The Last Beautiful Day is more than just an album of ethereal beauty. The project acts as a concentration of Seltmann’s inspirations, the culmination of her musical youth.
“I started out with an idea,” she admits. “The old Hollywood feel, black and white musicals, washed out strings.”
The Last Beautiful Day is Seltmann’s musical equivalent to a cotillion–but she won’t appear in a white tulle dress, rather with a guitar, a keyboard and an iPod. After releasing a beautiful and innocent EP in her homeland, she’s dropped her first full length, to wondrous applause at home and abroad. Prior to the album’s August release you would have scraped up only curious looks at the words “New Buffalo,” but now, after a North American release on Arts & Crafts, the indie kids are buzzing.
The album has garnered Seltmann more than just recognition from a larger audience, but independence as well. After her marriage to Darren Seltmann of the Avalanches, having the experienced sound maker on board to help out seemed natural.

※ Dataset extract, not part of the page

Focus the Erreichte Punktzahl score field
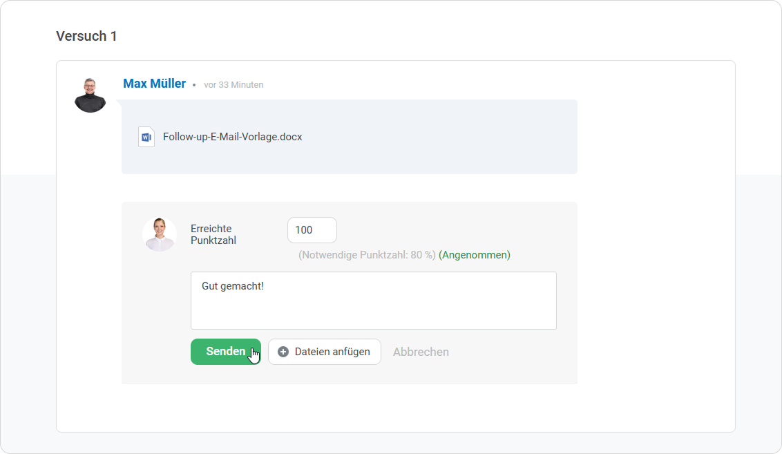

A few years later the marriage has lasted but the partnership in the studio took a break.
“We worked on the EP together, but I wanted to engineer my own sound on this album,” explains Seltmann. “The way I produced it was to be really romantic. The album is like a play you’d see in an old broken theatre, a real amateur production. I wanted to capture the beauty and innocence of the mistakes.”
Capture this beauty she has, but Beautiful Day’s songs of heartbreak and wanton desire also manage to fondly elaborate on the awkwardness of it all. On her debut, Seltmann sees with unsullied eyes not the embarrassment of tripping over untied shoelaces but the complex and mysterious way one falls to the ground.
As a songwriter, Seltmann possesses a sentimentally investigative eye, evident in her lyrical style. Maybe there’s something in the water, maybe it’s her Australian blood, but a perceptiveness like hers is rare and innate.
“I want to do music that naturally comes out,” she says. “In a few years time I’ll look back and say ‘yeah, I was actually like that.’”
It’s always sad to see a little girl grow up. One day she’s prancing around the house dressed as a fairy, the next she’s making out with a boy in the family room while her parents are grocery shopping. Perhaps The Last Beautiful Day isn’t an album for these misbehaving moments, but it’s perfect for remembering them after the little girl has grown up.